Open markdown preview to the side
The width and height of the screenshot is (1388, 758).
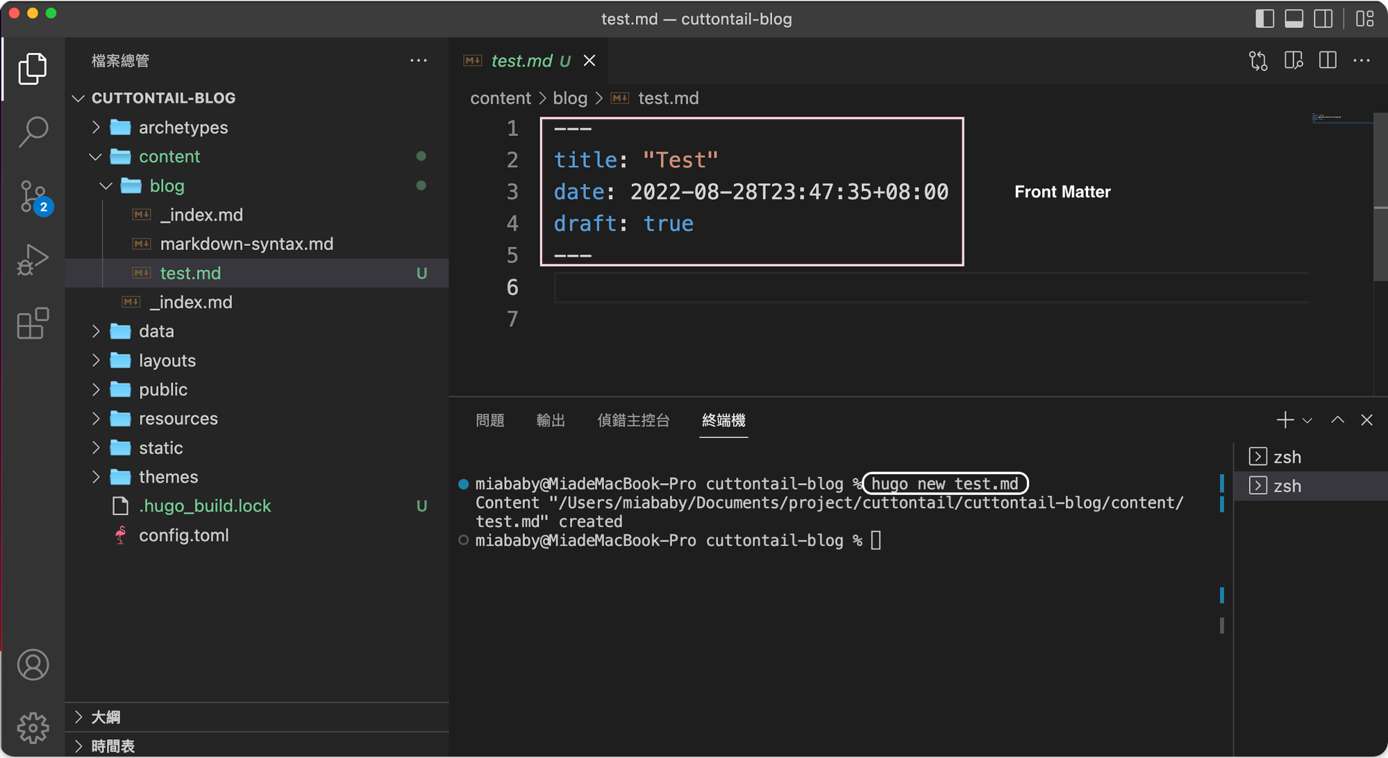tap(1293, 61)
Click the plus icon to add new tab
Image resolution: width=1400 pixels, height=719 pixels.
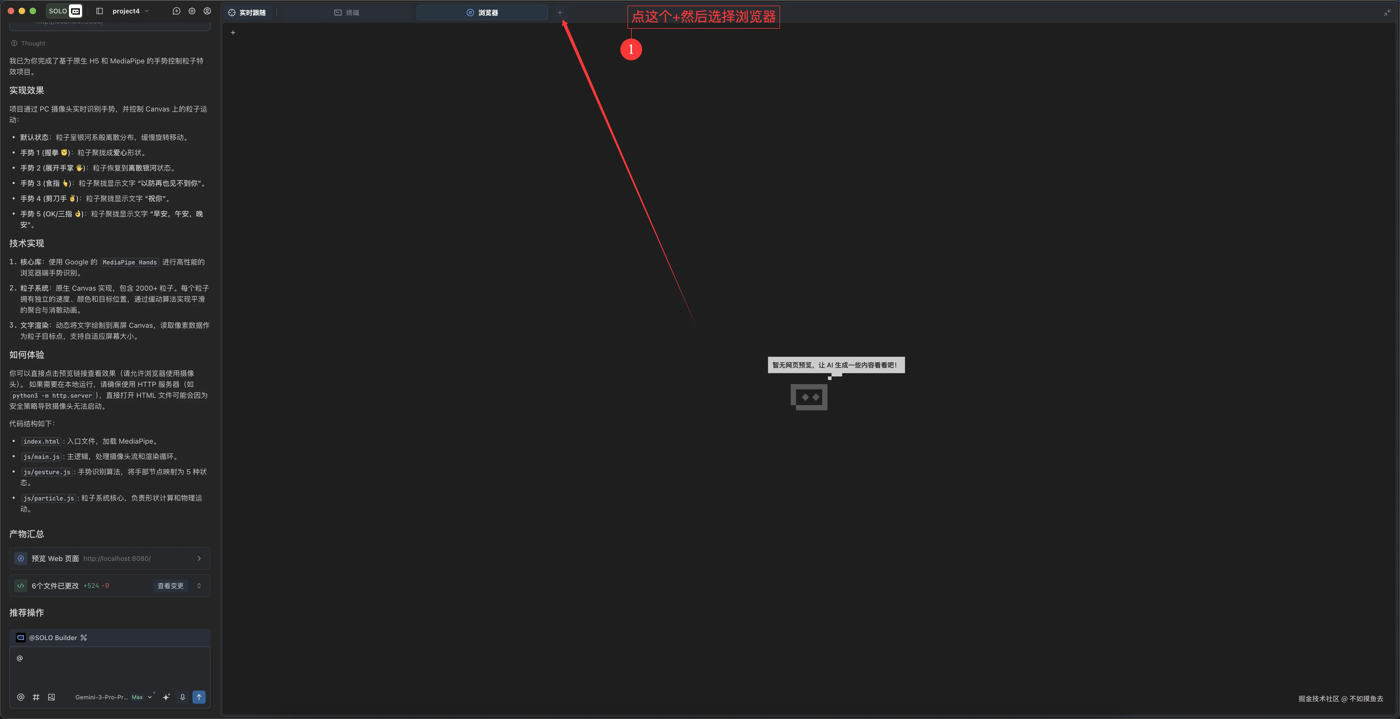pos(560,12)
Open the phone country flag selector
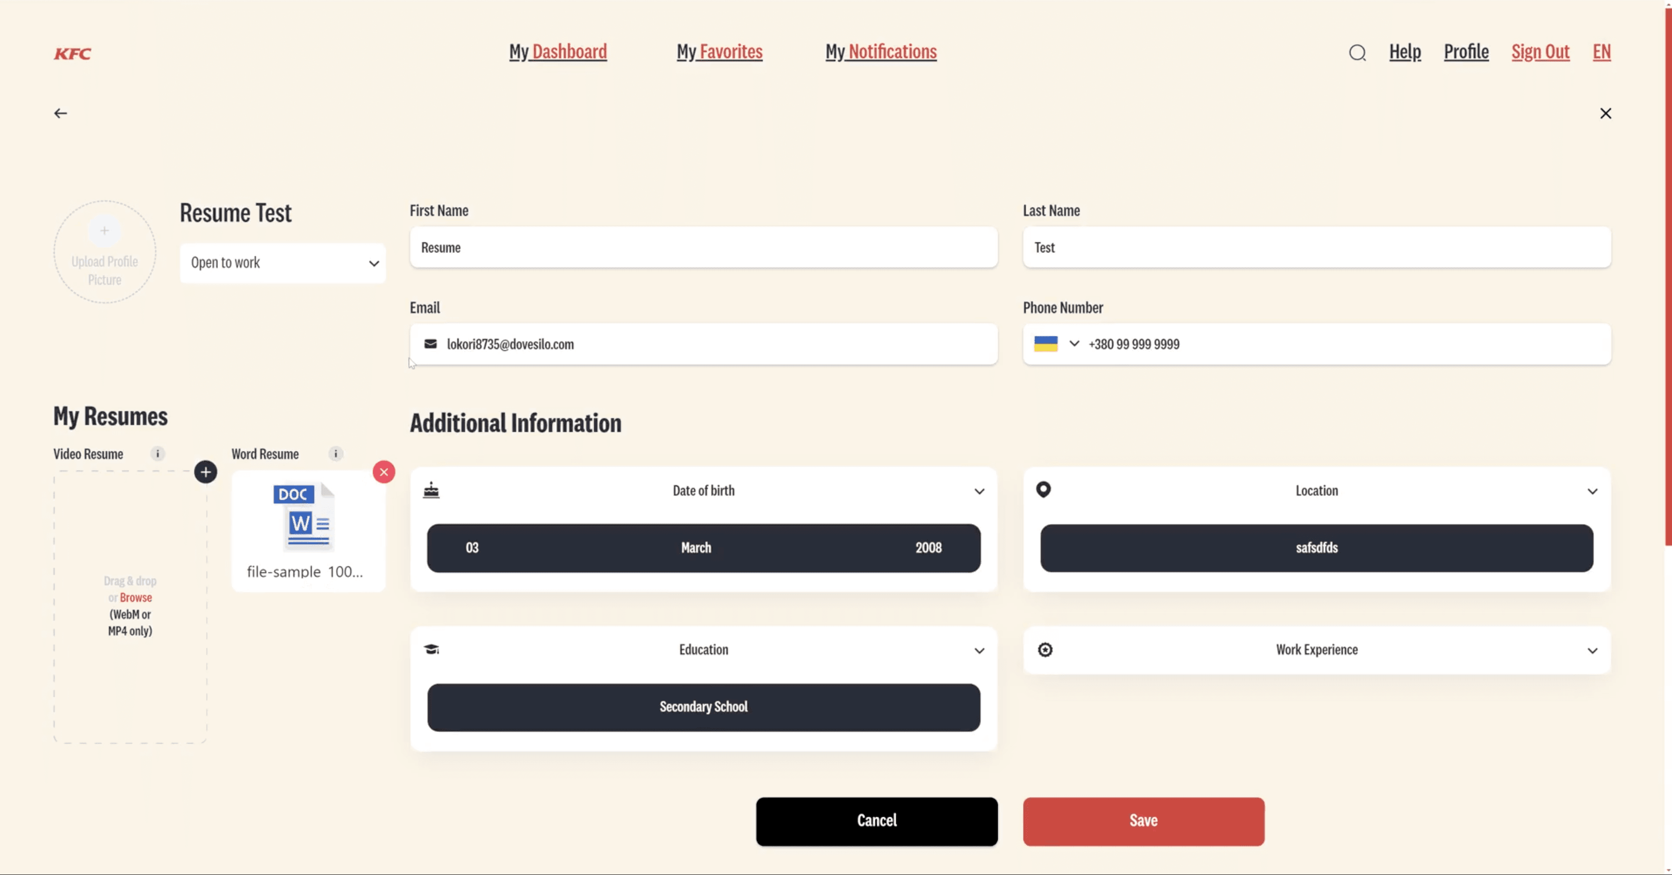Image resolution: width=1672 pixels, height=875 pixels. pos(1056,344)
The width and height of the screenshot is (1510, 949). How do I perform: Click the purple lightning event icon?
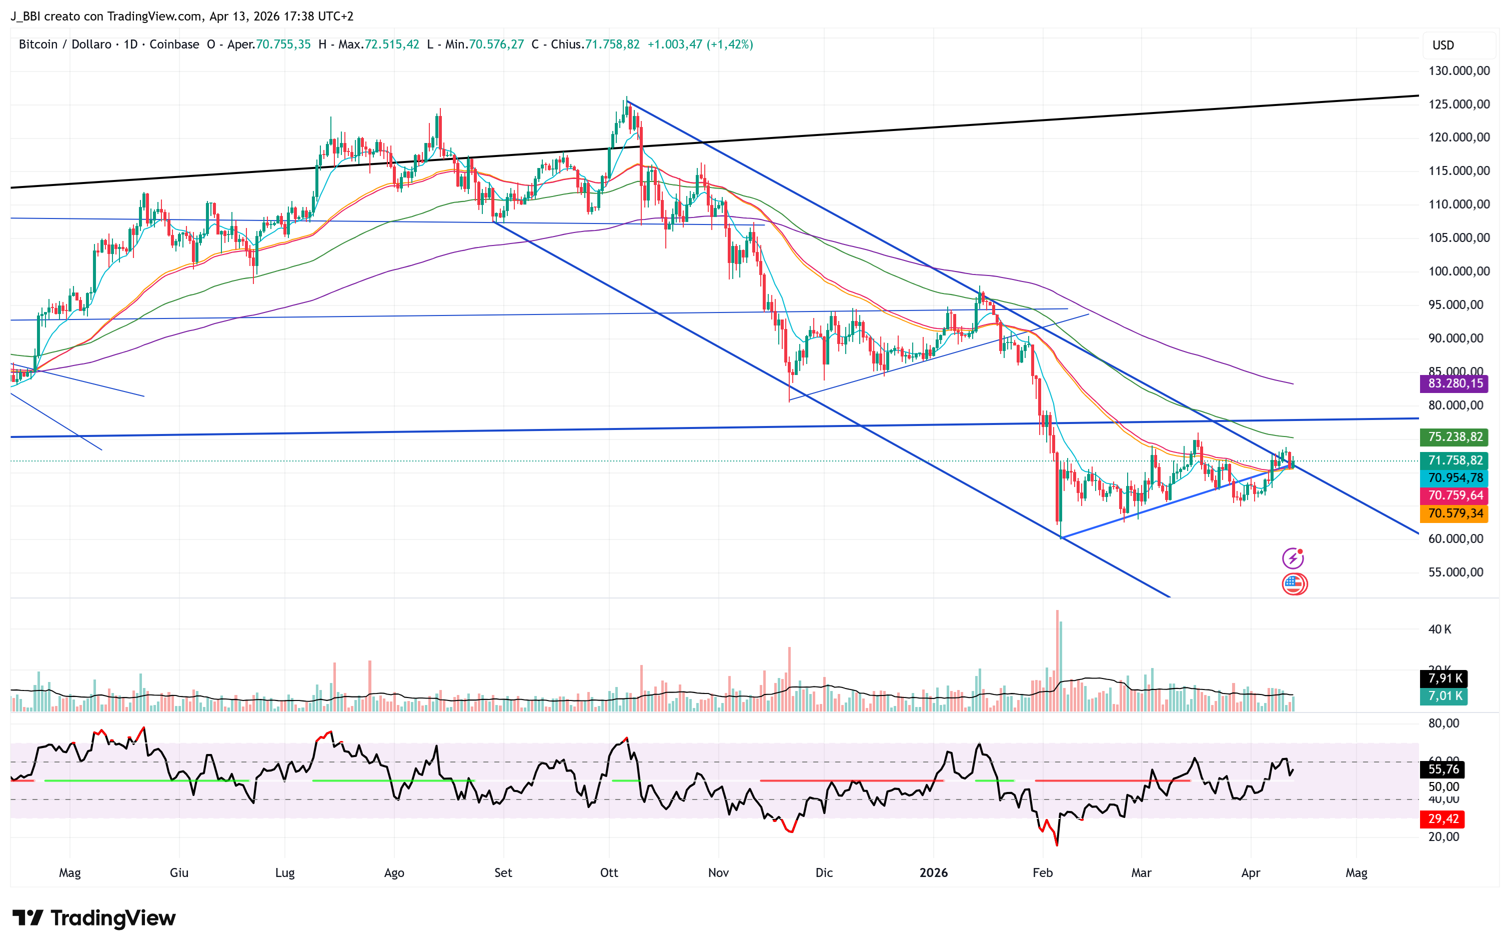point(1292,558)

------------------------------------------------------------------------

§ **PROBLEM TO WORK ON**
Copy all of the data above exactly. Leave out every picture.

§ **RESULT BELOW**
Open markdown preview to the side
The width and height of the screenshot is (1388, 758).
tap(1293, 61)
Click the plus icon to add new tab
Image resolution: width=1400 pixels, height=719 pixels.
pos(560,12)
Open the phone country flag selector
Image resolution: width=1672 pixels, height=875 pixels. pos(1056,344)
The width and height of the screenshot is (1510, 949). How do I perform: Click the purple lightning event icon?
point(1292,558)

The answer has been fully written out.